- Born: Ruby Komisar July 20, 1997 (age 29) Shelburne, Ontario, Canada
- Genres: Folk; rock; indie pop;
- Instruments: Vocals; acoustic guitar;
- Years active: 2018–present
- Website: https://rubywatersmusic.com/

= Ruby Waters =

Canadian singer-songwriter

Ruby Waters (born Ruby Komisar; July 20, 1997) is a Canadian singer-songwriter.

Waters grew up in Shelburne, Ontario. Her parents, Peter Komisar and Debbie Bechamp, were in a country band together and introduced her to music at an early age. She began busking and performing in bars around the age of 13.

Waters first attracted attention when a video of her performing her debut single "Sweet Sublime" became popular on Reddit.
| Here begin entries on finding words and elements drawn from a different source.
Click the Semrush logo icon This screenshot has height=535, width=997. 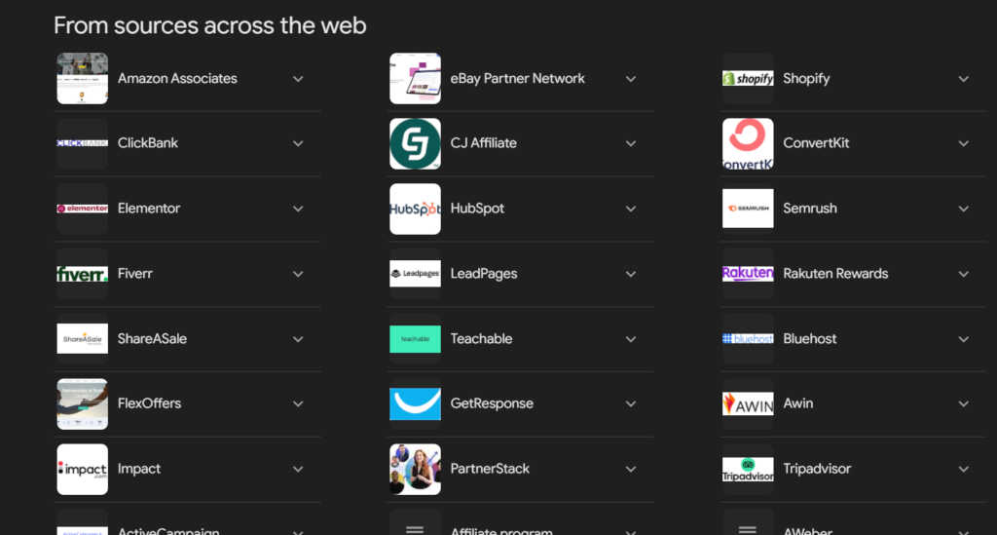(x=748, y=209)
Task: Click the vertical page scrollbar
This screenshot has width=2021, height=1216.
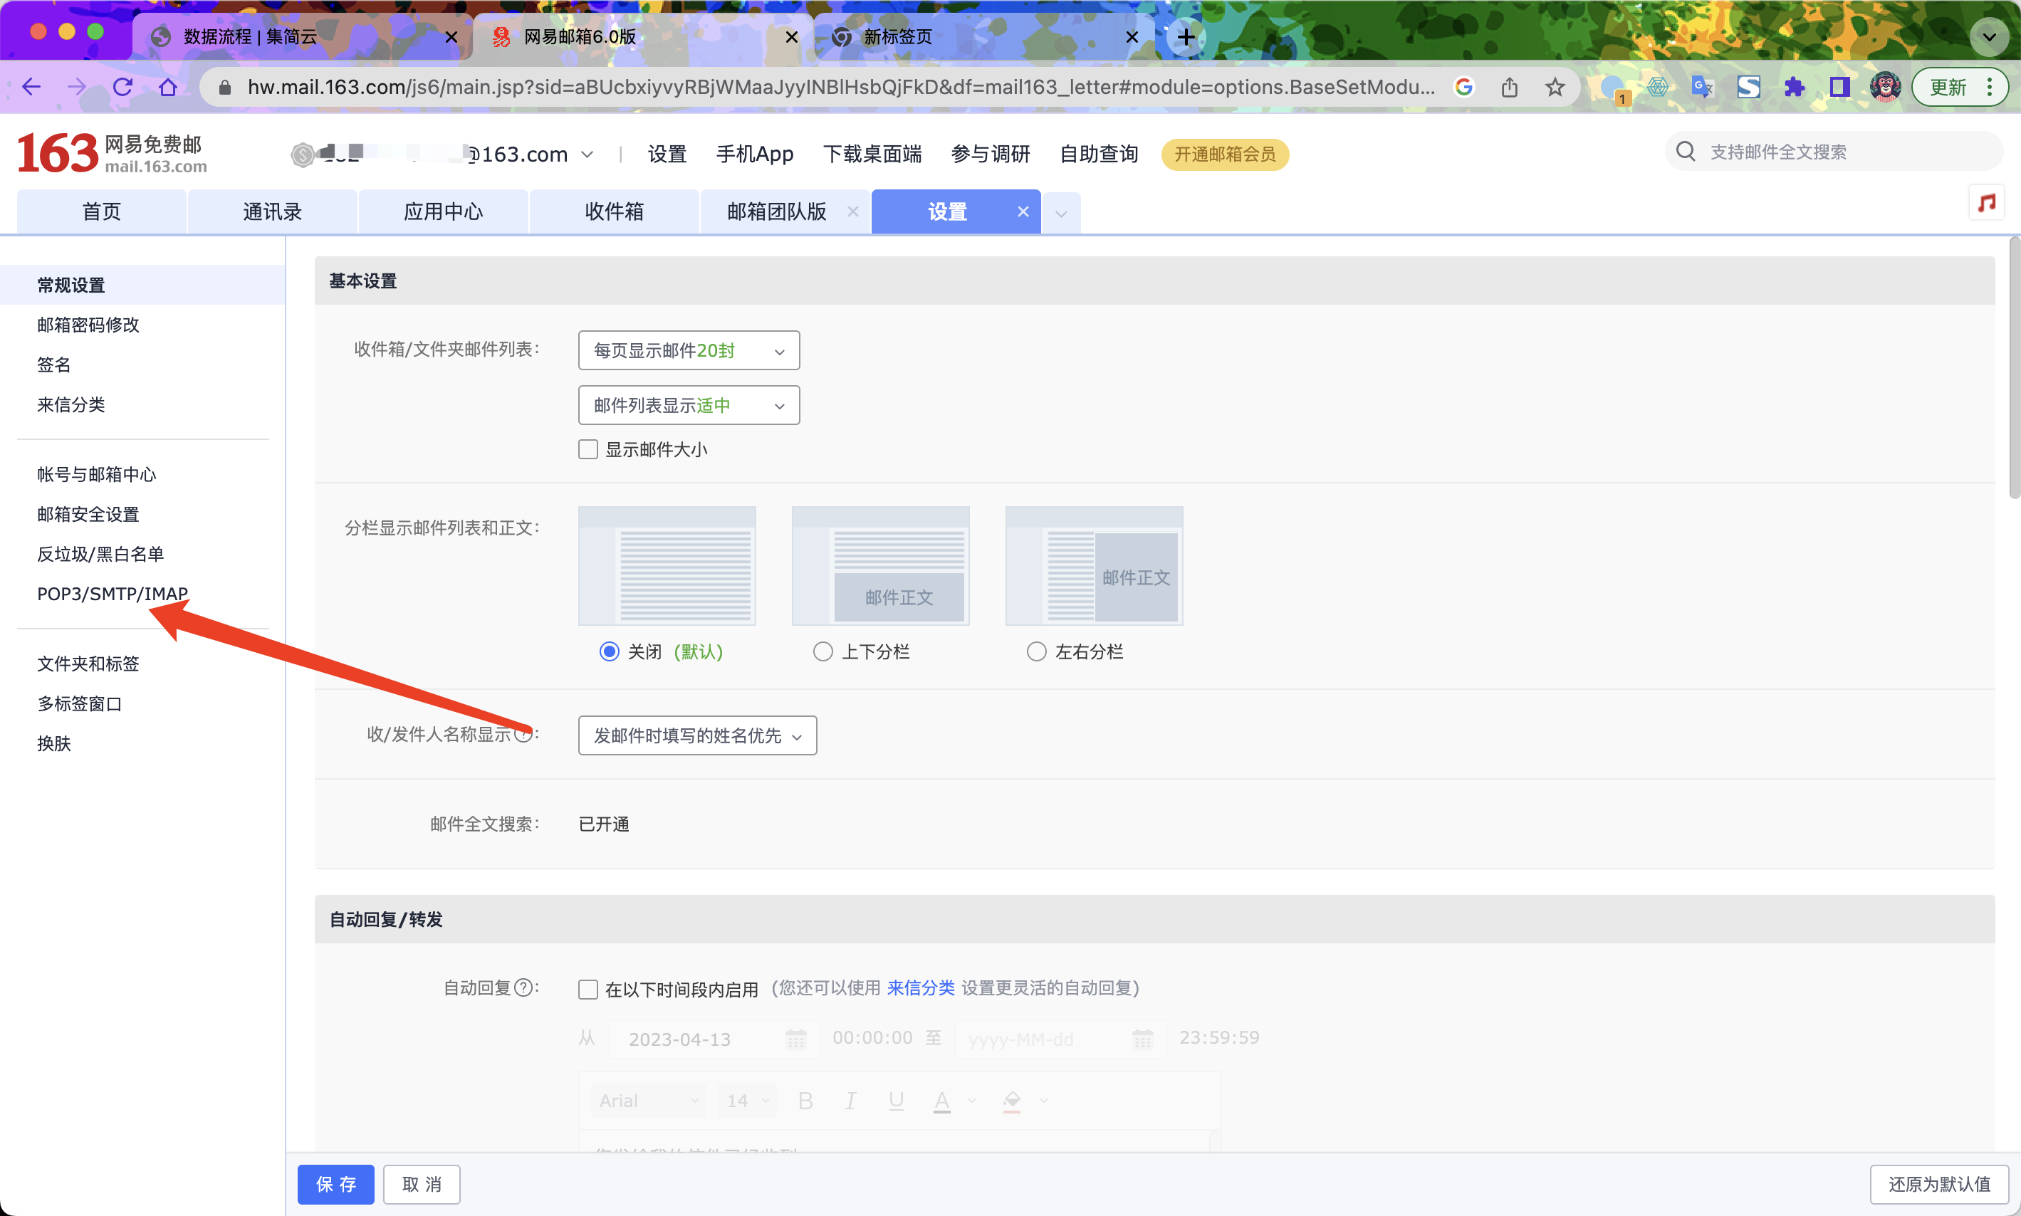Action: [2014, 369]
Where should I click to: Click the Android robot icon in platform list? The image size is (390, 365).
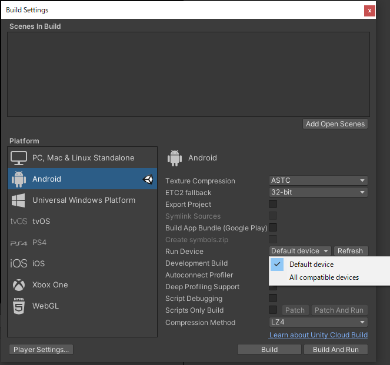[19, 179]
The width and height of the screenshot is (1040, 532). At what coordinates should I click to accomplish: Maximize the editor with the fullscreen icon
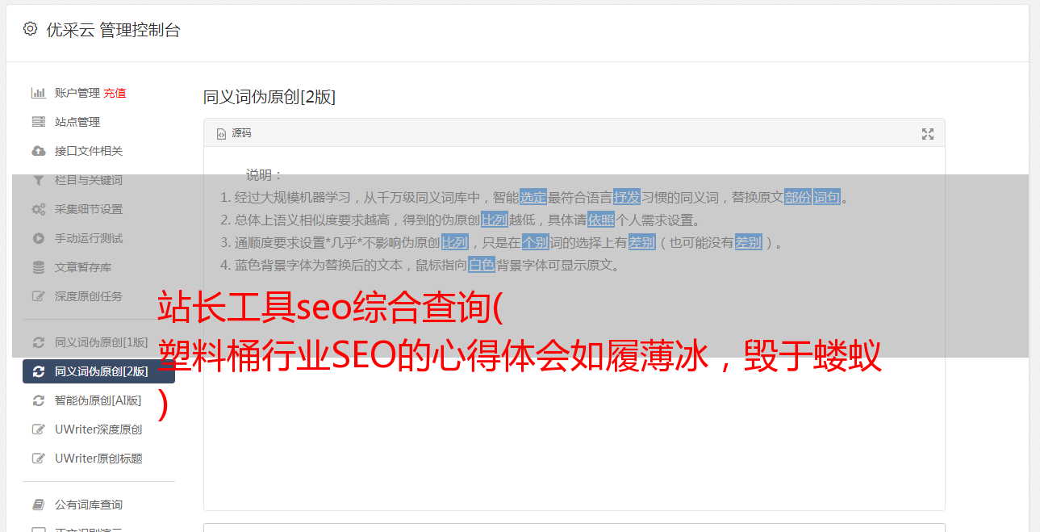[928, 134]
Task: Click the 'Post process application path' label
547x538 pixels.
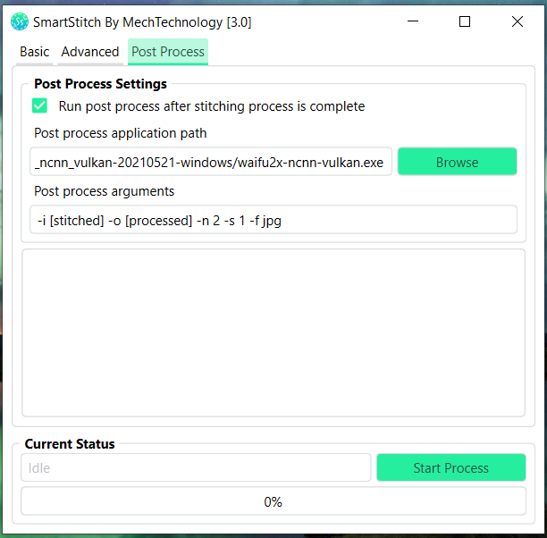Action: coord(121,133)
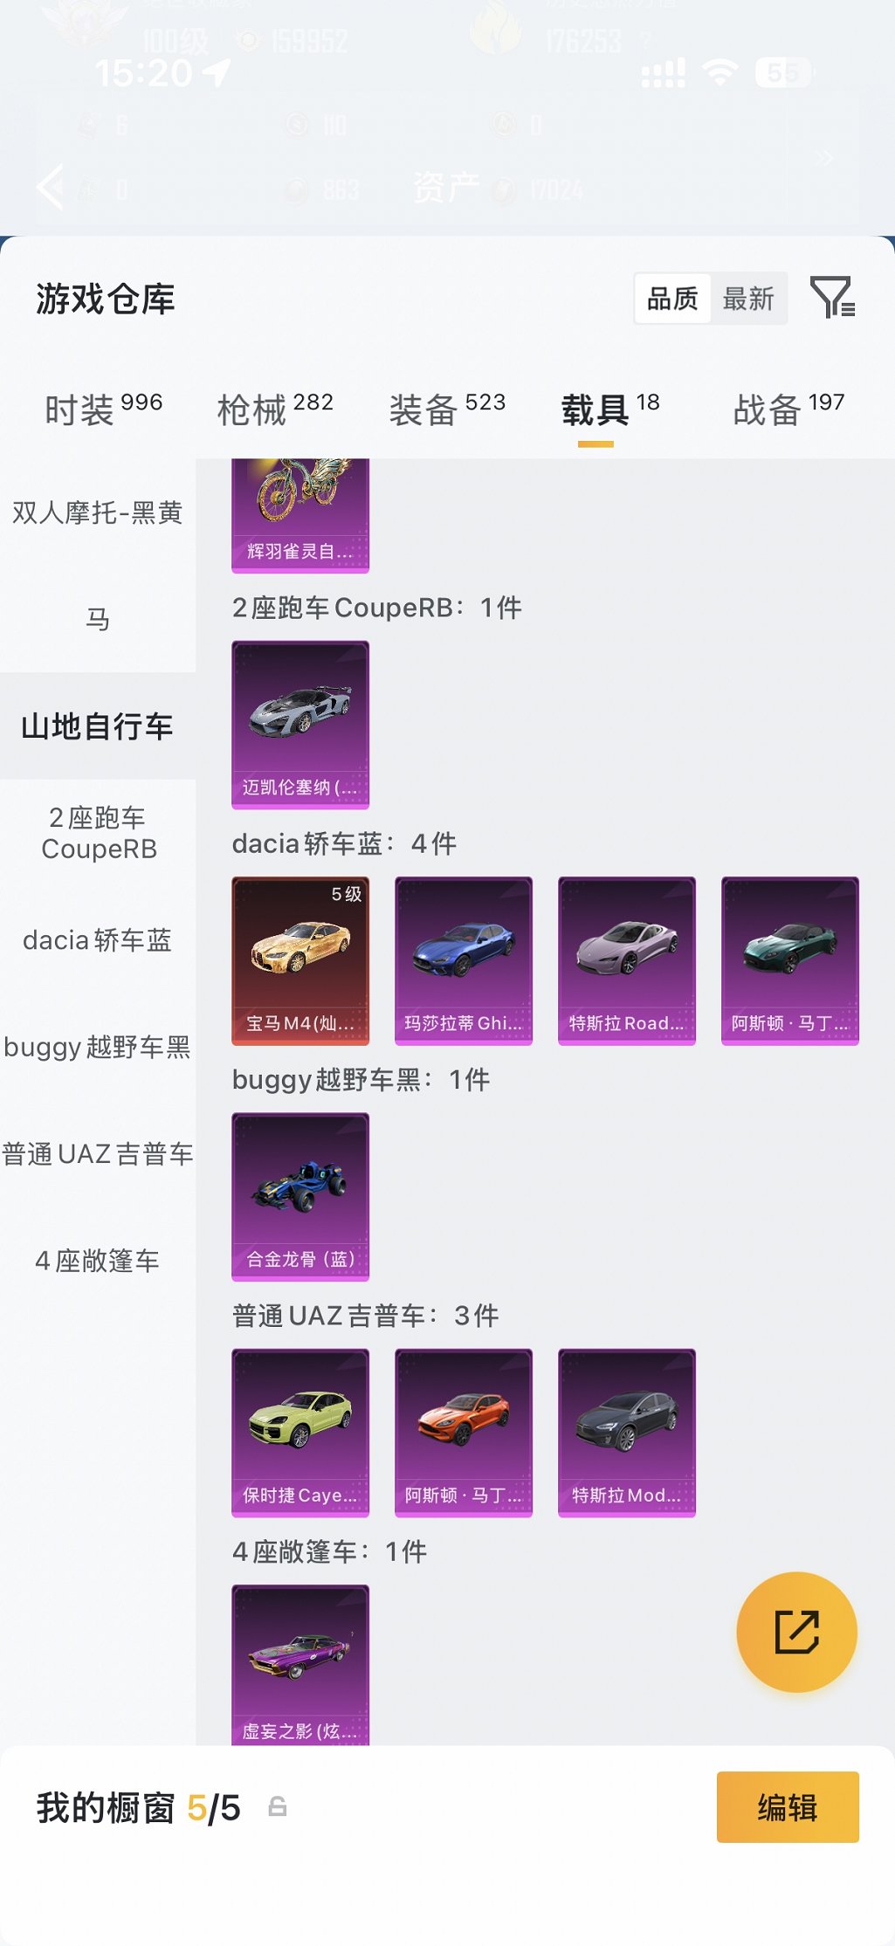Open the 装备 tab

tap(447, 409)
She followed up with the singles "Supernatural" and "Last Cigarette", and toured as an opening act for City and Colour on their 2019 tour, before releasing her debut EP Almost Naked.

She released her second EP, If It Comes Down to It, in 2020. In the same year she was featured on "Jungle", a track by rapper DillanPonders.

Her single "Blow" was released in 2021, and was named the 29th best Canadian song of the year in CBC Music's year-end charts for 2021. She performed in October 2021 at the Osheaga Festival's "Get Together" edition.

She received a Juno Award nomination for Alternative Album of the Year at the Juno Awards of 2022 for If It Comes Down to It.